La Gazette de la grande ile

Indice sur l’Etat de droit: Madagascar en chute libre

Publié le 06 février 2018

Le respect de l’Etat de droit est loin d’être effectif dans la Grande Ile reconnu en matière de non-respect de l’Etat de droit. En effet, Madagascar demeure à la traîne quant au respect des droits humains. Par ailleurs, l’instauration de l’Etat de droit et de la démocratie reste un travail de longue haleine. D’autant plus que la justice et la légitimité ne sont plus respectées et le peuple n’a plus confiance à l’Etat de droit, causant la recrudescence de la pratique de la vindicte populaire. Dans les classements mondiaux, le pays est souvent dans une situation déplorable. Il n’y a qu’à voir  le rapport sur l’Indice sur l’Etat de Droit 2017-2018, publié par le World Justice Project (WJP), Madagascar enregistre la plus forte chute en perdant 8 places.
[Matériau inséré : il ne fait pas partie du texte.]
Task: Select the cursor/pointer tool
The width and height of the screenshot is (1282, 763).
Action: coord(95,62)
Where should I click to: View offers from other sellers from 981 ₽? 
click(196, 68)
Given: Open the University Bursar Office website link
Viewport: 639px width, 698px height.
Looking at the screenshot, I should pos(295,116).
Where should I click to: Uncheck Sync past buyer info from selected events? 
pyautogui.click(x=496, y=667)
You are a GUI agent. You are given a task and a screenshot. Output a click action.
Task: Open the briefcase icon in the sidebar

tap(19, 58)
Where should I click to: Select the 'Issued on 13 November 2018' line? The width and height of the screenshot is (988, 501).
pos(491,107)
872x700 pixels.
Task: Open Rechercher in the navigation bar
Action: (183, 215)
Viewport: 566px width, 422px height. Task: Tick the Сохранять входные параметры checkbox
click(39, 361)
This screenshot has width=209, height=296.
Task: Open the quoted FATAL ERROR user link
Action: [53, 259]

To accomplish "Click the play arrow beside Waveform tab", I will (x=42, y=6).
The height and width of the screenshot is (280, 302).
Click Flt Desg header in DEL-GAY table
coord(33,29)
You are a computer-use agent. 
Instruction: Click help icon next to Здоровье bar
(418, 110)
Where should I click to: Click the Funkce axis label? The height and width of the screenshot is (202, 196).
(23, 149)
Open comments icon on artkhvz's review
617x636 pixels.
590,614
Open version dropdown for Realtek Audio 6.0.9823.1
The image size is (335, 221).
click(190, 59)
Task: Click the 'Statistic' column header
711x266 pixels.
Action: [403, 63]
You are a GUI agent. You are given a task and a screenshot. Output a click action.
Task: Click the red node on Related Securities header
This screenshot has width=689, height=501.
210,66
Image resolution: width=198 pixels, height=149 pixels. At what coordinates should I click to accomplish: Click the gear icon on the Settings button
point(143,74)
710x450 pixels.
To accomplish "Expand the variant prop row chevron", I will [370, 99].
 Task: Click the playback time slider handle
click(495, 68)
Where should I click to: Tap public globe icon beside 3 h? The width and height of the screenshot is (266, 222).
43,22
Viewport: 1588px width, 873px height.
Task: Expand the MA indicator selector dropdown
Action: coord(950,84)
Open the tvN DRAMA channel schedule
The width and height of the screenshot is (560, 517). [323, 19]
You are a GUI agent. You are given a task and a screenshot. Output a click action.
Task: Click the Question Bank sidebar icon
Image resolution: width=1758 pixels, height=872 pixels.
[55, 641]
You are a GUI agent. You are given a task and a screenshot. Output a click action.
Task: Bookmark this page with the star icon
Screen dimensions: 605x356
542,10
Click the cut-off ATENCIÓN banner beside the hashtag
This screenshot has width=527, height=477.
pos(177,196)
Désormais, Madagascar occupe la 16ème place sur 21 pays africains et la 98ème place sur 113 pays au niveau mondial, avec un score de 0,44. A noter que l’Indice sur l’Etat de droit mesure le rendement de chaque pays sur l’Etat de droit dans 113 pays du monde à travers huit facteurs : contraintes aux pouvoirs du gouvernement, absence de corruption, gouvernement ouvert, droits fondamentaux, ordre et sécurité, application des règlements, justice civile et justice pénale. La situation qui prévaut dans le pays en revient à penser que l’Etat de droit n’existe pas, vu que la corruption s’enracine dans tout le territoire et devient une pratique banale au niveau de la société. Il y a également l’insécurité qui atteint son paroxysme à l’échelle nationale, la population malgache vit entre assassinat, kidnapping, attaque à main armée… La perte de confiance entre dirigeant et dirigé est parfaitement palpable conduisant à des pratiques qui sont censés être dépassé depuis des lustres (justice populaire)… La confiance en la justice n’est plus. Tous ces faits ont conduit à cette chute libre de la Grande Ile dans le rapport publié par WJP. Pourtant, l’Etat de droit et la démocratie figurent parmi les concepts souvent prônés par les dirigeants malgaches, mais la réalité demeure tout autre chose. Ce qui revient à dire que la démocratie à Madagascar reste sur le papier.